**Records drawn from a dataset**
···
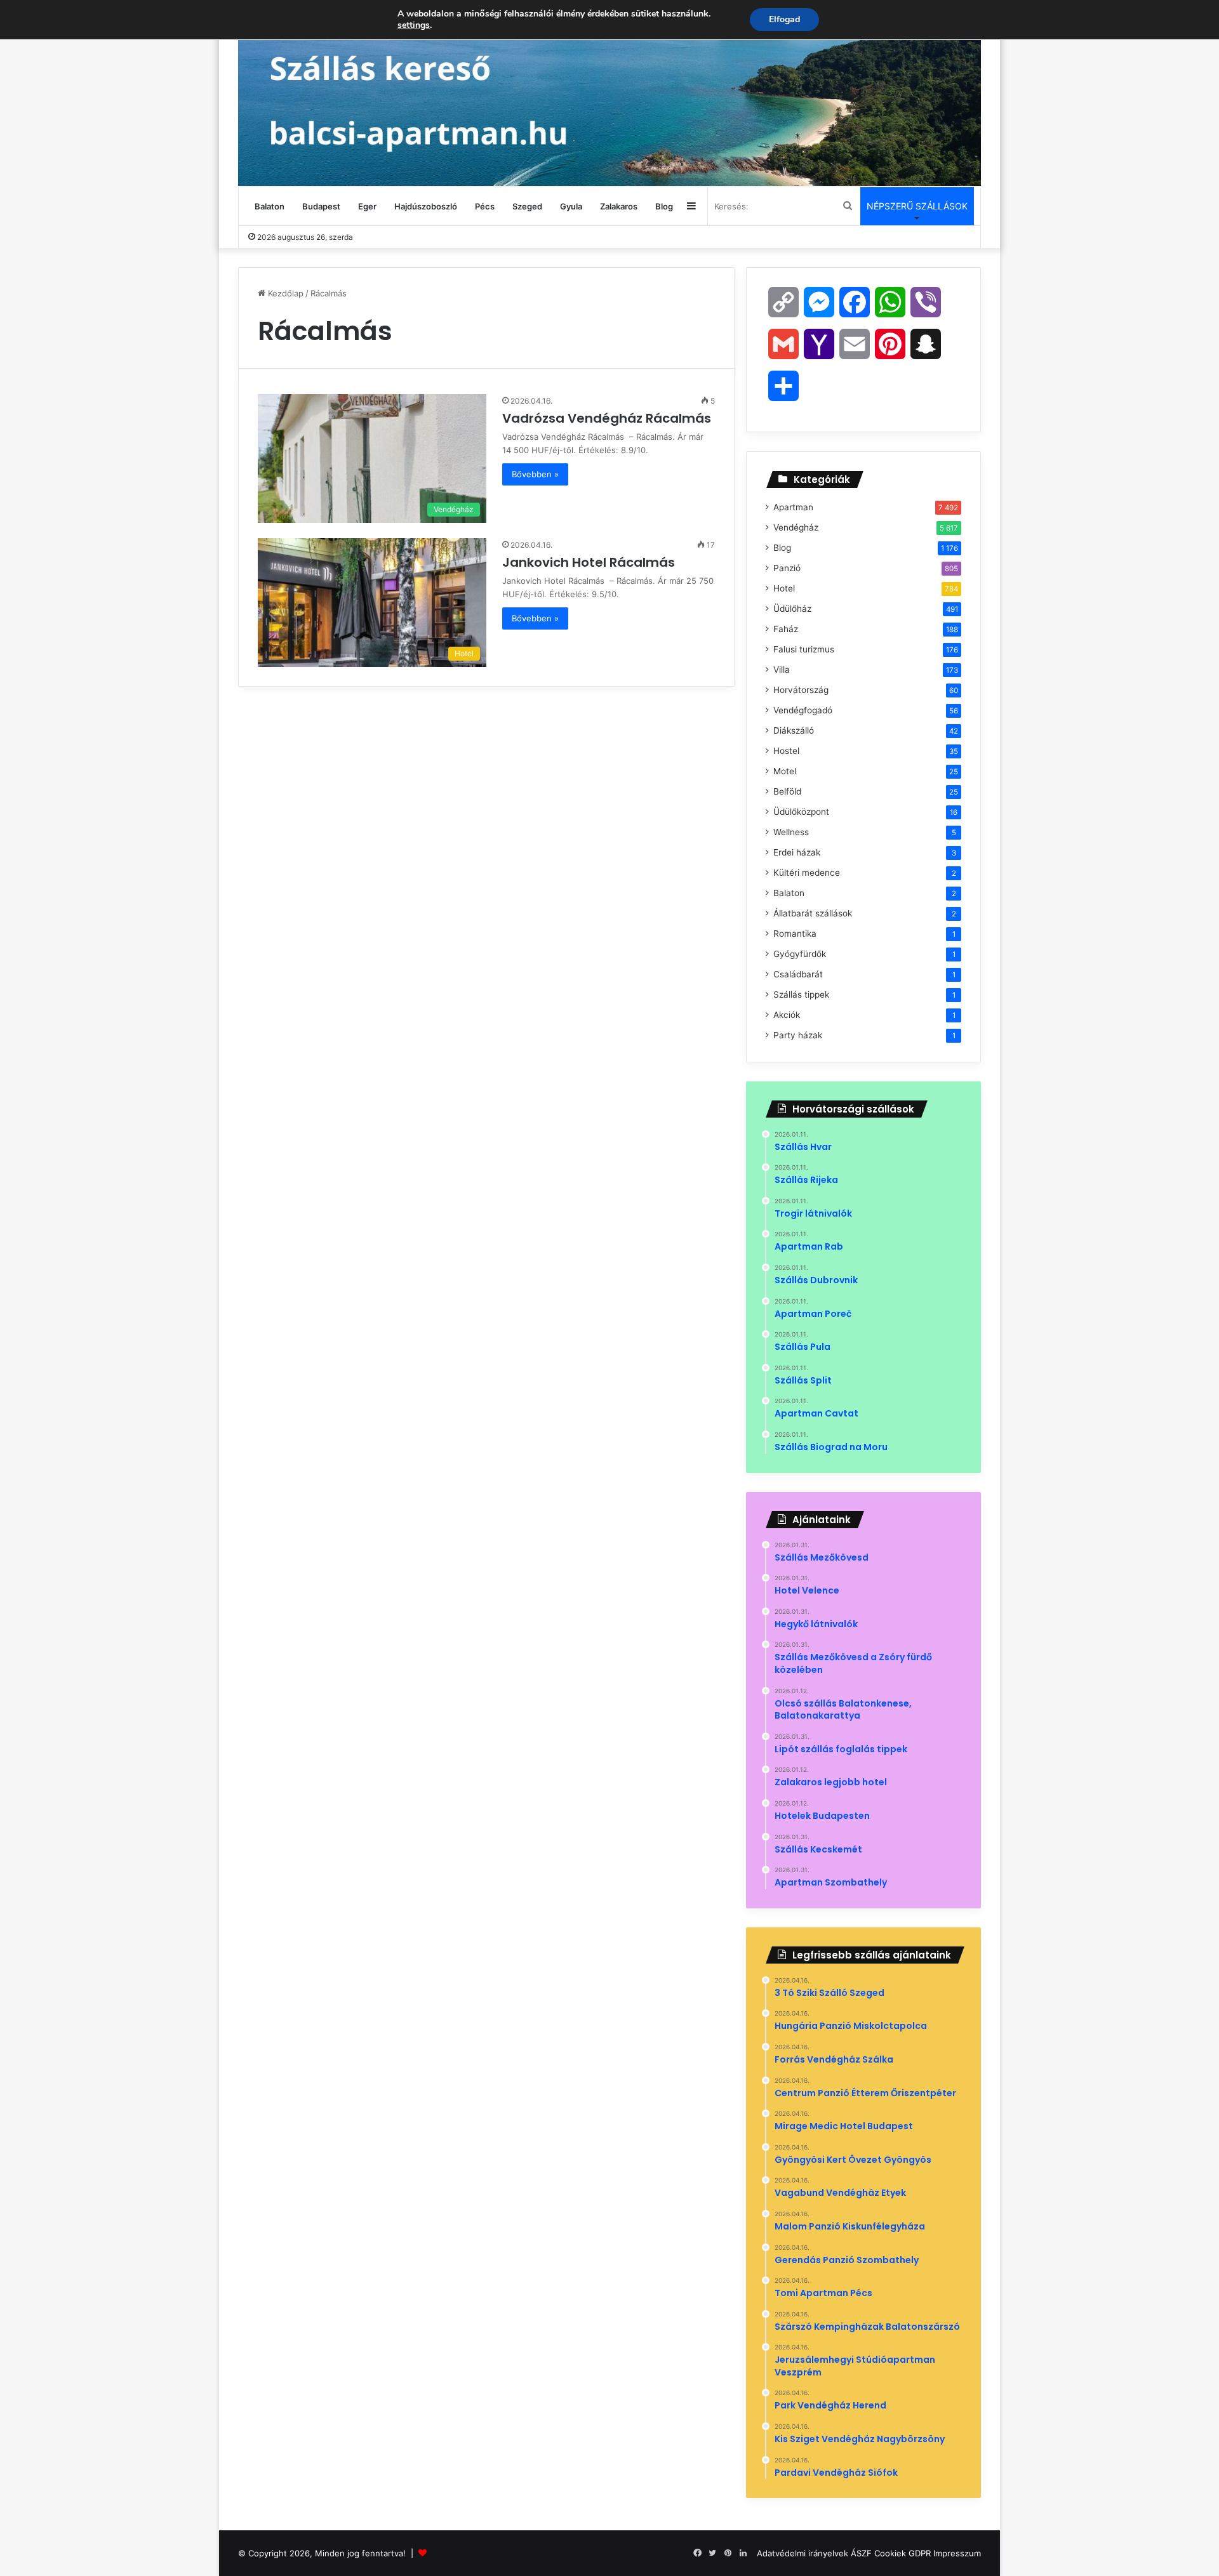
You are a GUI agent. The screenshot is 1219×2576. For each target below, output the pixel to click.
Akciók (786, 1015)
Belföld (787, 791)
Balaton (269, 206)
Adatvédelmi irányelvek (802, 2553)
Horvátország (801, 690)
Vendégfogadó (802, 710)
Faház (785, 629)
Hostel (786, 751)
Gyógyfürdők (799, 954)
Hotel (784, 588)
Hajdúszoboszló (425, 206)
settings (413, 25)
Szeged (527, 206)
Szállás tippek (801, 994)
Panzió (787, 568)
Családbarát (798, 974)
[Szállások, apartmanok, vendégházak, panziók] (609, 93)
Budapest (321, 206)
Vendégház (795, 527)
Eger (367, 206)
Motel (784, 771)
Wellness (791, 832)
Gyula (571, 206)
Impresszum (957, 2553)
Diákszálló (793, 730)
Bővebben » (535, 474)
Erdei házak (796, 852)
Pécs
···
**Try it**
Reproduce the complete set of records verbatim and omit the pictures.

**Response area**
You are a GUI agent. The screenshot is 1219×2576. For each target below, output the pixel to click.
Akciók (786, 1015)
Belföld (787, 791)
Balaton (269, 206)
Adatvédelmi irányelvek (802, 2553)
Horvátország (801, 690)
Vendégfogadó (802, 710)
Faház (785, 629)
Hostel (786, 751)
Gyógyfürdők (799, 954)
Hotel (784, 588)
Hajdúszoboszló (425, 206)
settings (413, 25)
Szeged (527, 206)
Szállás tippek (801, 994)
Panzió (787, 568)
Családbarát (798, 974)
[Szállások, apartmanok, vendégházak, panziók] (609, 93)
Budapest (321, 206)
Vendégház (795, 527)
Eger (367, 206)
Motel (784, 771)
Wellness (791, 832)
Gyula (571, 206)
Impresszum (957, 2553)
Diákszálló (793, 730)
Bővebben » (535, 474)
Erdei házak (796, 852)
Pécs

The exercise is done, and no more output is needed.